## Information given

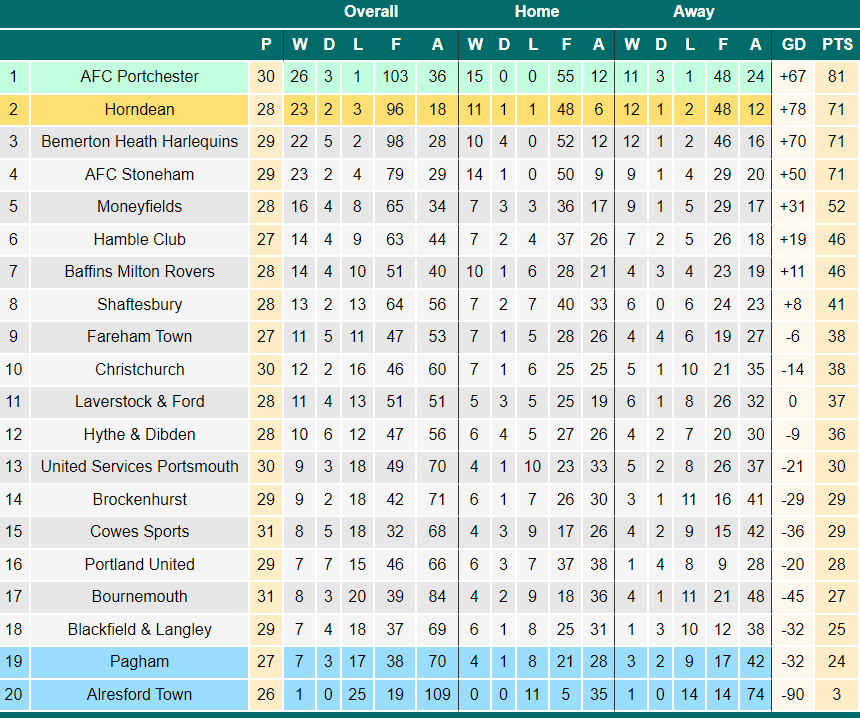Open the Shaftesbury team entry
The image size is (860, 718).
point(139,304)
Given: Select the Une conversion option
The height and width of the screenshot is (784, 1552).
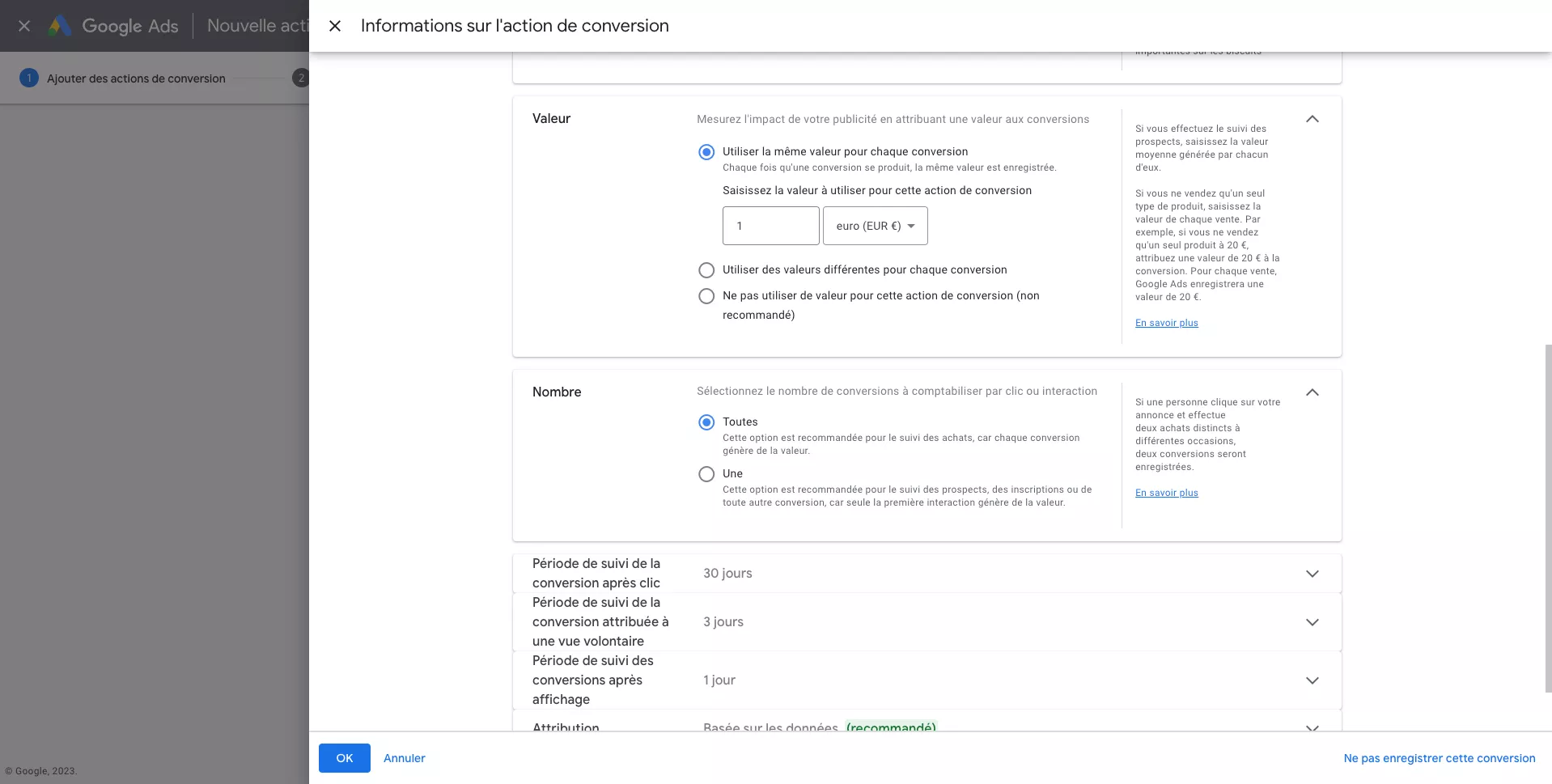Looking at the screenshot, I should click(x=706, y=473).
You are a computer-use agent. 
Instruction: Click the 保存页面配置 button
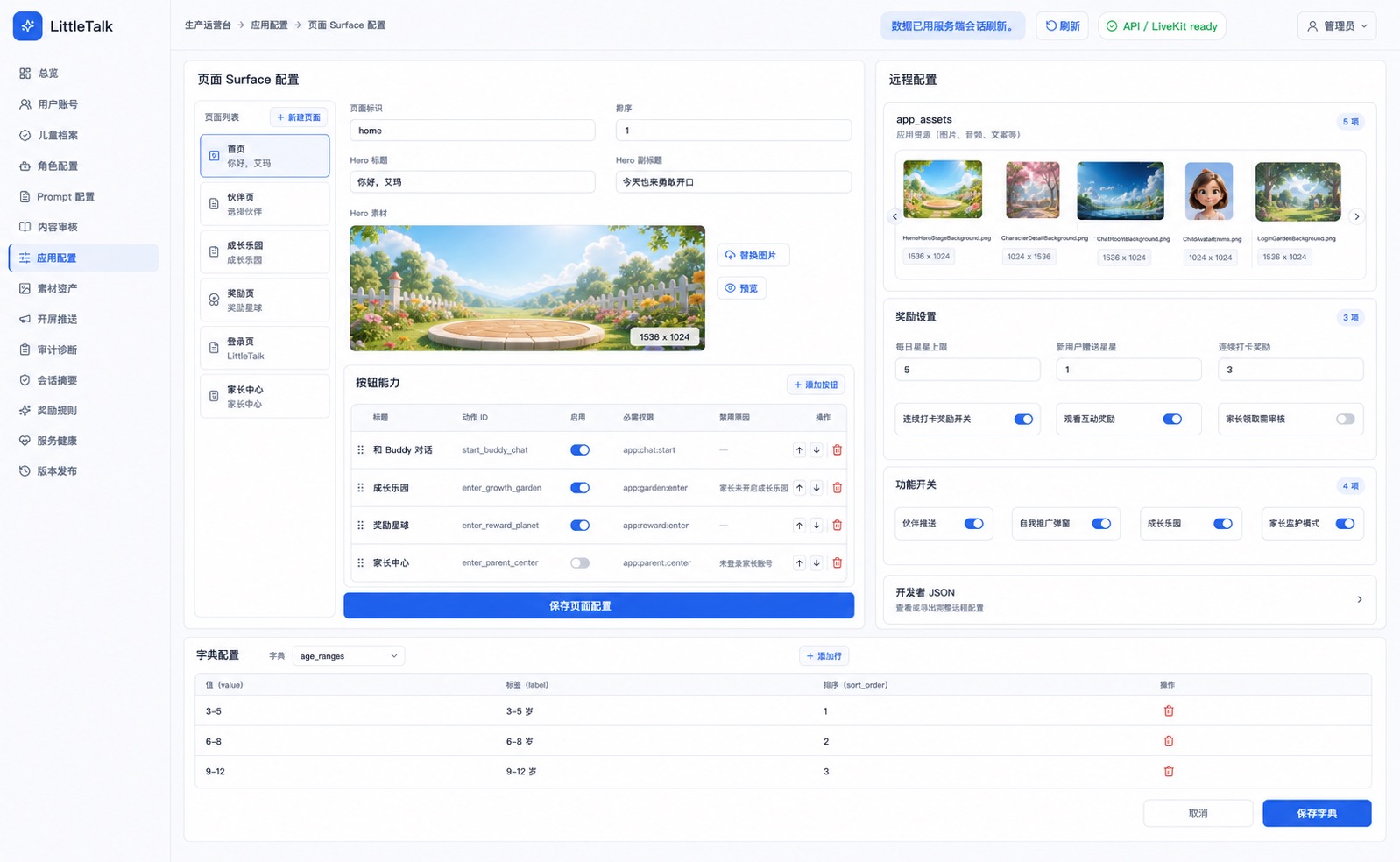click(598, 605)
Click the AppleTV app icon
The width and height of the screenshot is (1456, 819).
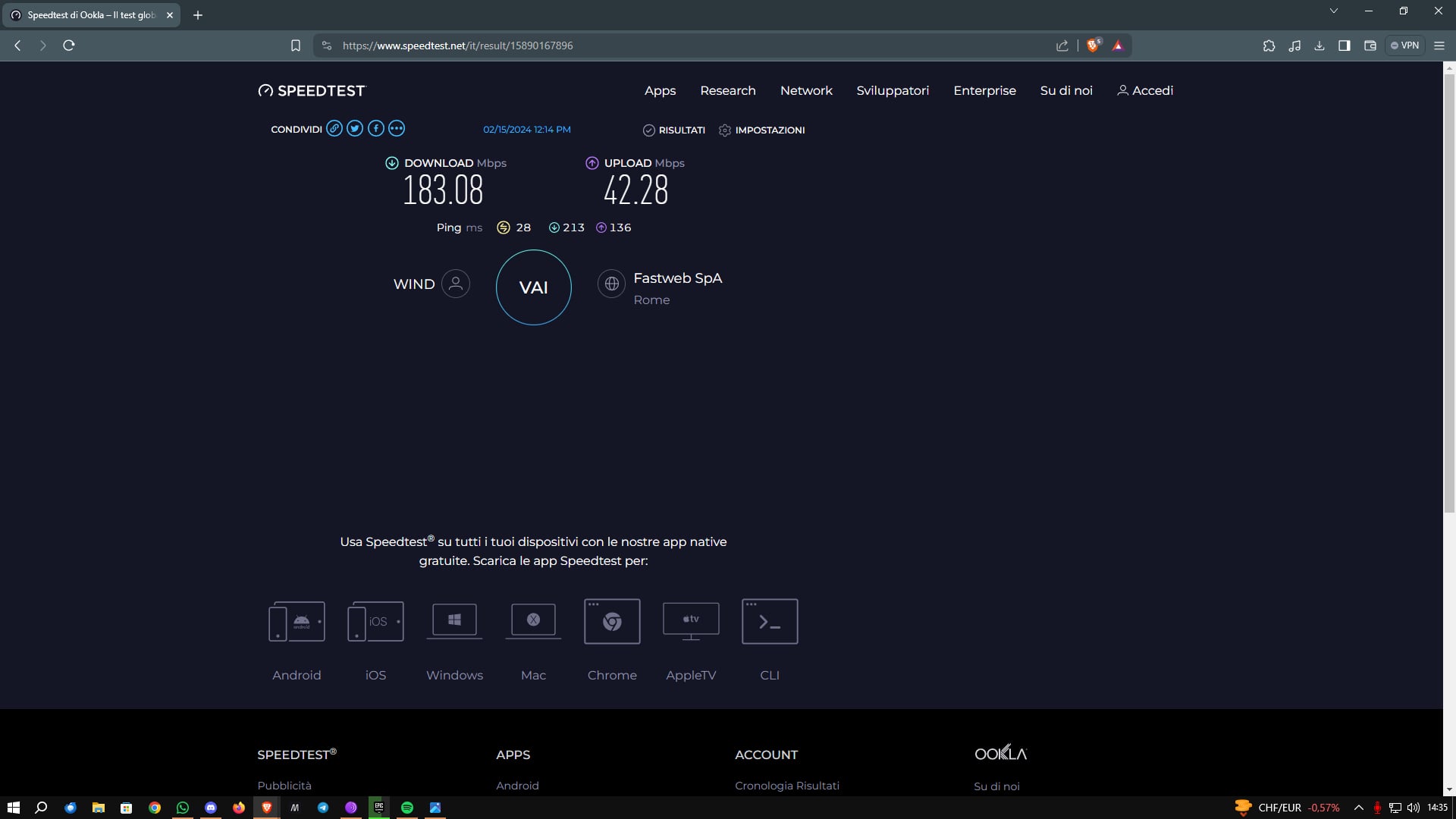pos(691,621)
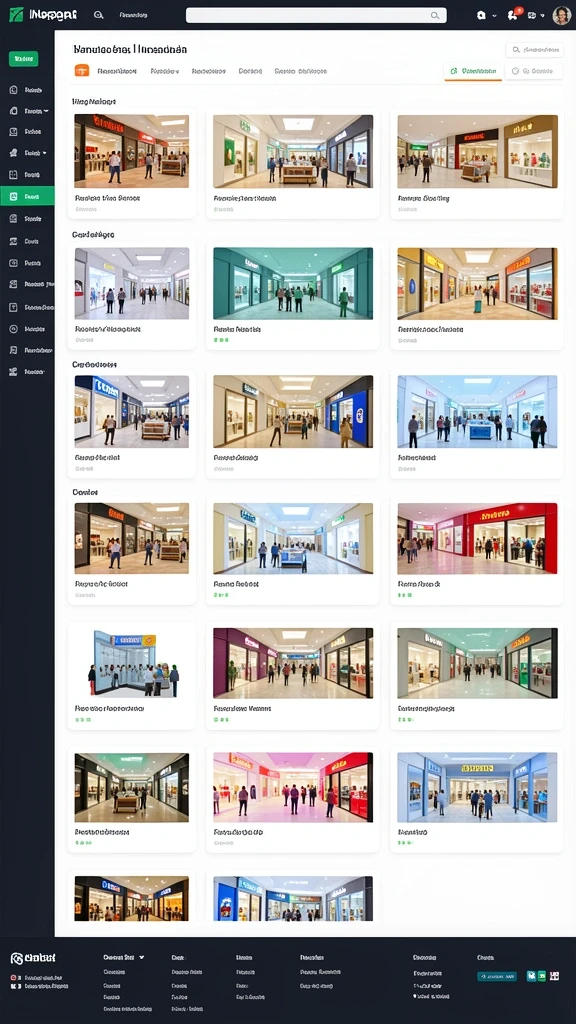Focus the wide header search field
The image size is (576, 1024).
pyautogui.click(x=316, y=15)
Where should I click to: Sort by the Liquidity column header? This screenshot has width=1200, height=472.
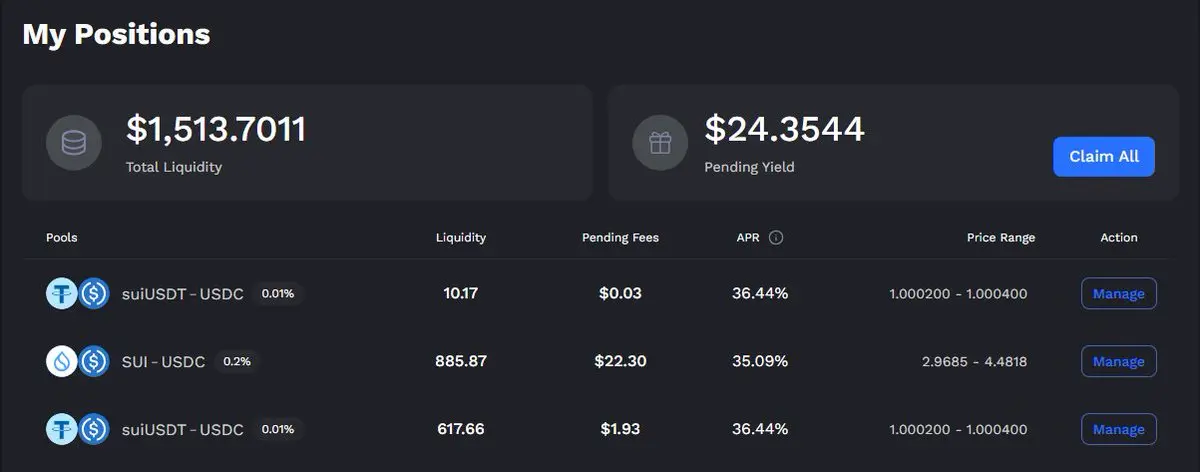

## Written exercise
Format every line of the records above as a JSON list of strings, one string per line, leaving out blank lines and the pictures.

## Response to this task
[
  "Open the Shaftesbury team entry",
  "The image size is (860, 718).",
  "point(139,304)",
  "Given: Select the Une conversion option",
  "The height and width of the screenshot is (784, 1552).",
  "Looking at the screenshot, I should click(x=706, y=473).",
  "You are a computer-use agent. ",
  "Instruction: Click the 保存页面配置 button",
  "click(598, 605)",
  "Click the AppleTV app icon",
  "The width and height of the screenshot is (1456, 819).",
  "pos(691,621)",
  "Focus the wide header search field",
  "The image size is (576, 1024).",
  "pyautogui.click(x=316, y=15)",
  "Where should I click to: Sort by the Liquidity column header? This screenshot has width=1200, height=472."
]